What about the play’s grandiose title? To get a sense of what Hunter is up to, it helps to backtrack to his last play. 2019’s “Greater Clements” was a sprawling three-act tragedy set in and around a derelict Idaho mining museum, which, accordingly, plumbed the depths of the American soul in a tale of intergenerational betrayal and disappointment. All of Hunter’s work had led up to that peak, from the Hobby Lobby breakroom of “A Bright New Boise” to the internecine battles of evangelist missionaries in “The Harvest.” And all of his plays have etched distinctive portraits of characters not typically seen in New York theater, or much in any media: small-town folks, most from Idaho, with everyday struggles and desires that both define and confine them.

But make no mistake: Hunter is hardly parochial in his concerns or narrow in his vision. Like August Wilson’s Pittsburgh or Kate Chopin’s Louisiana, Hunter’s small-town Idaho isn’t just finely observed and sensitively rendered; it is also universally resonant. The soulful, roiling inner lives of his characters are no less capacious or compelling for having a regional container. If anything, it is the contrast between their quotidian lives and cosmic yearnings that gives Hunter’s work both its comic flourishes and its gut-punch emotional impact.

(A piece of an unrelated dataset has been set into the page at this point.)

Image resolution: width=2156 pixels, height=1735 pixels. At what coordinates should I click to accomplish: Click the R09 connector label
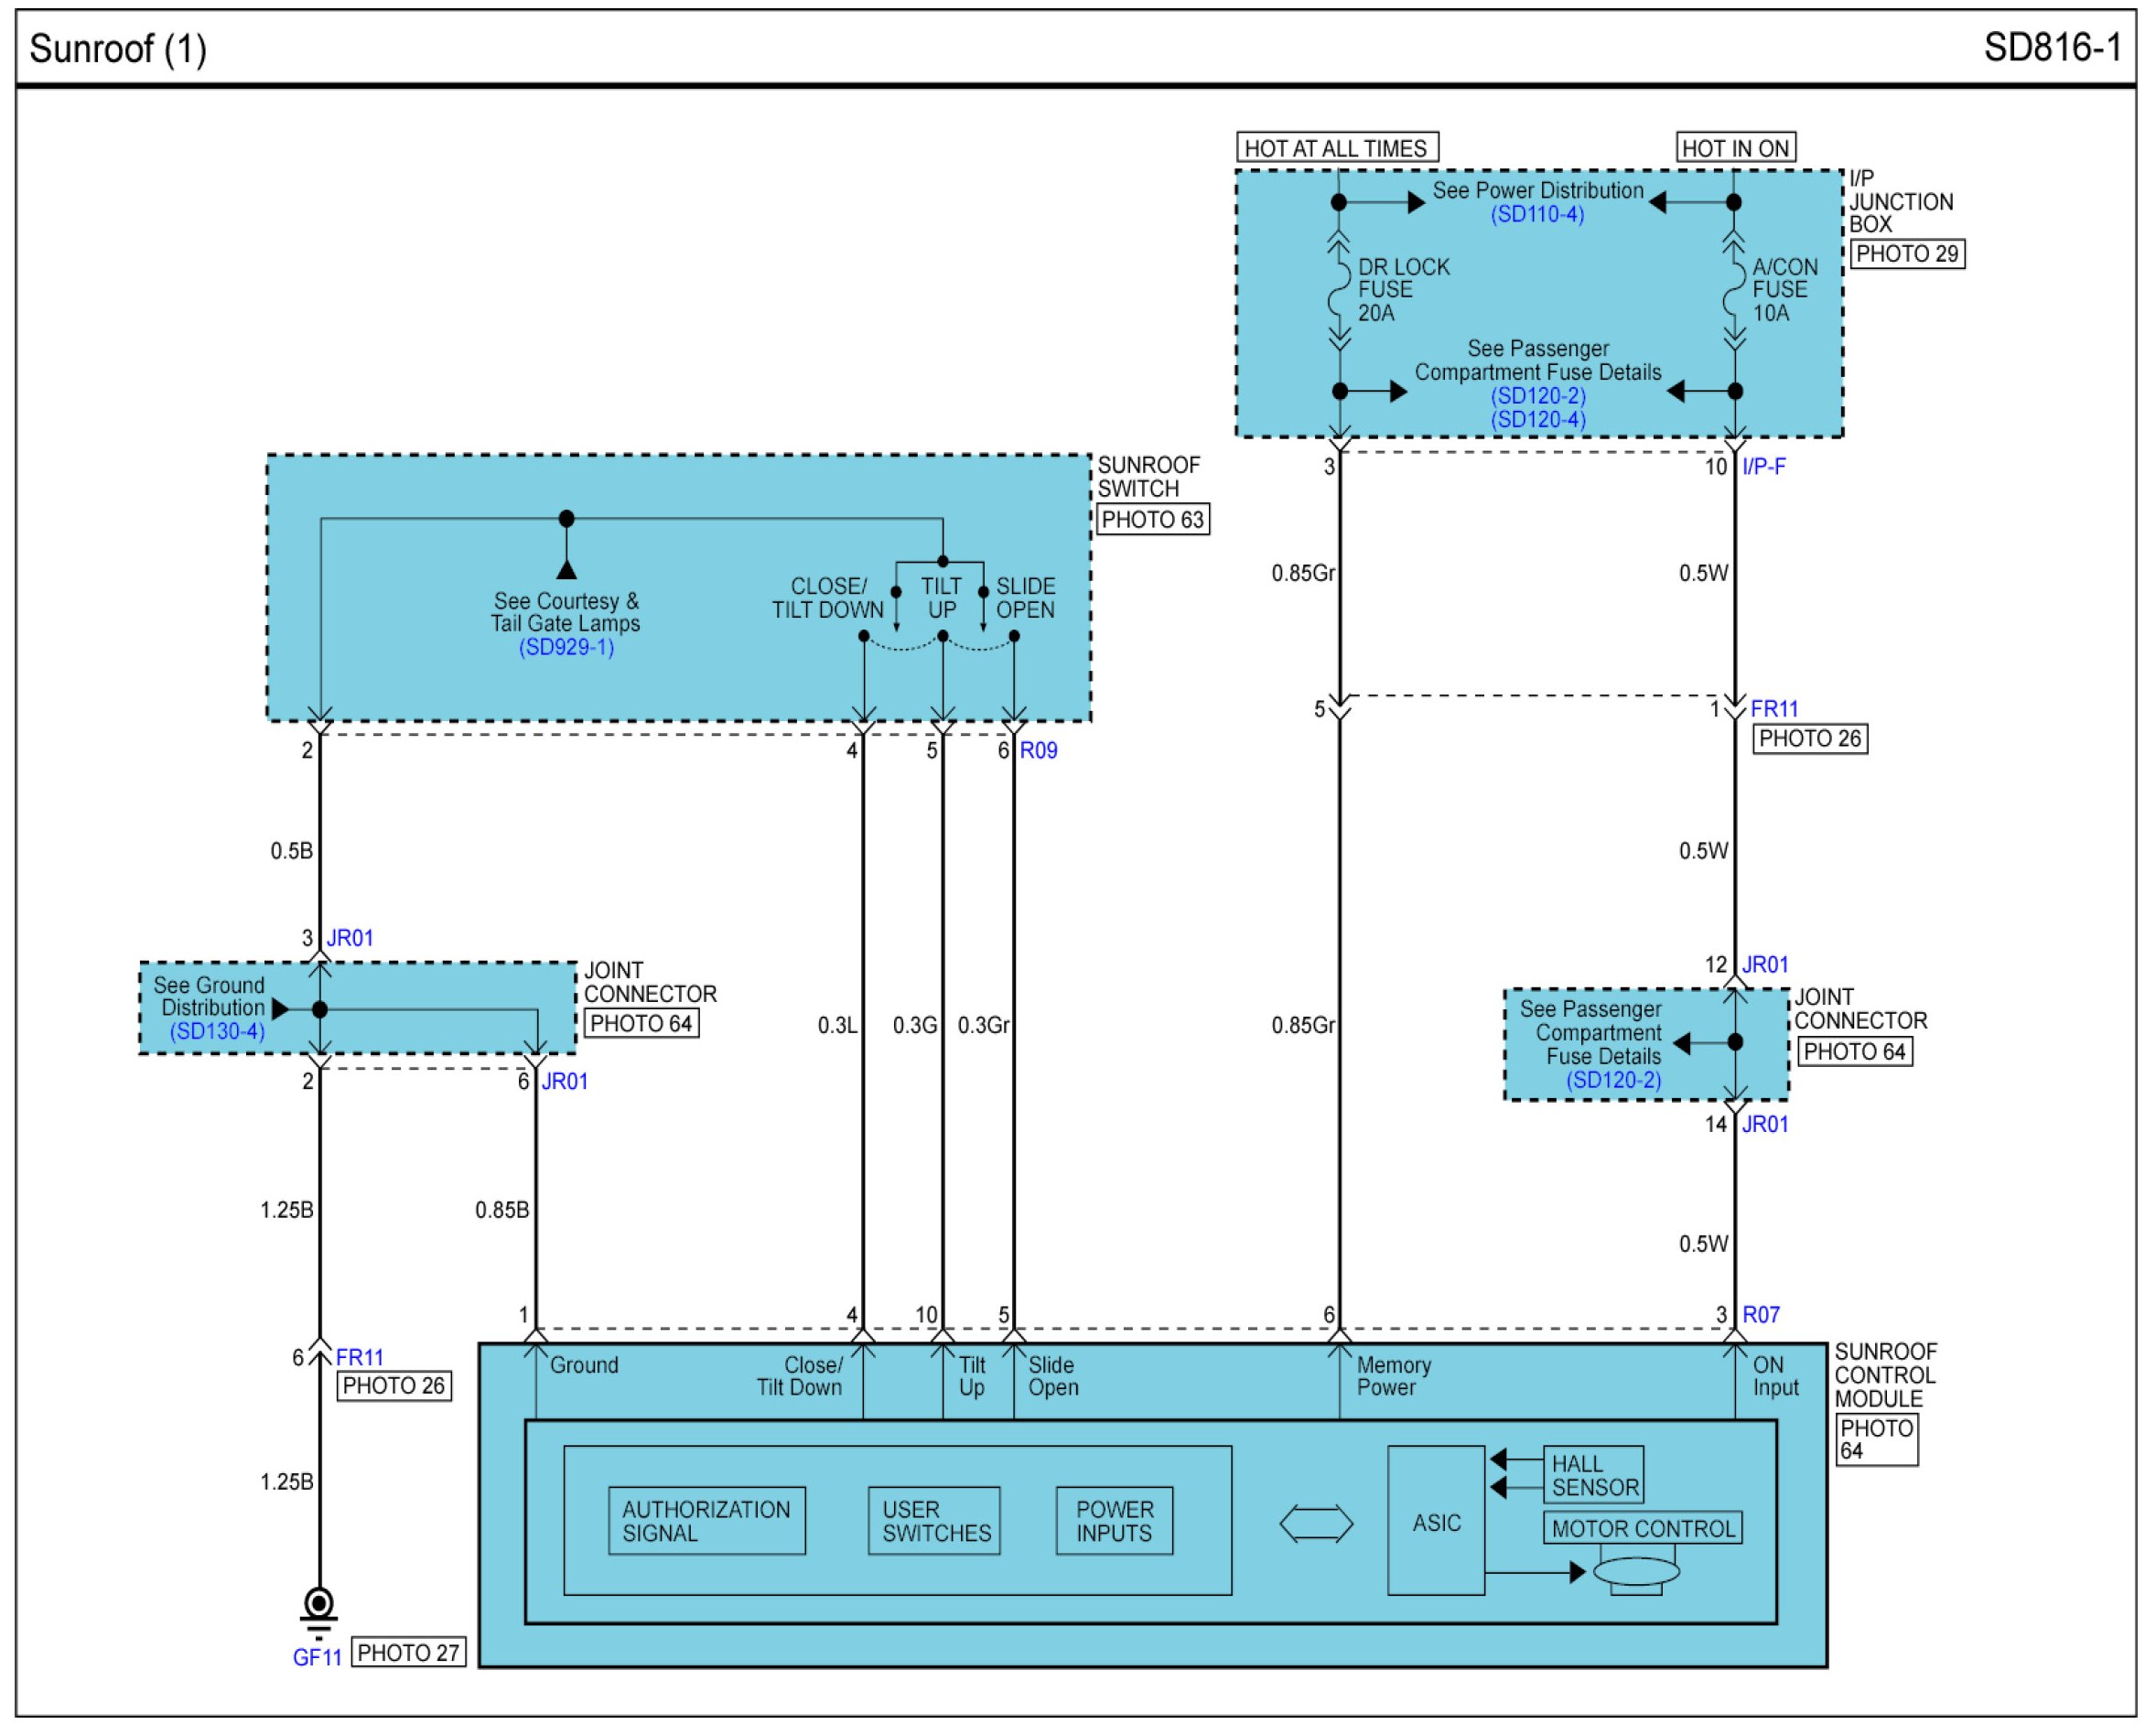[1038, 751]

That is one reason why, even as he has reduced the scale of his writing from the wide angles of “Greater Clements,” Hunter is no less ambitious or insightful in “A Case for the Existence of God.” It may also explain why a play with that provocation of a title doesn’t take the form of a theological argument. It is instead a kind of case study, a parsing of two particular lives and the lives they touch as embodiments of divine purpose. Or not: There is also a bleak way to read the title, as if it’s saying that the seemingly aimless story of two flawed, thwarted men is the best case there is for God—in other words, no case at all.

But while it is true that Hunter admirably avoids easy comfort or tidy moralizing, there is no mistaking the underlying spiritual thrust of his work. Think of his play, if you will, as a parable. Who else do we know who taught in parables?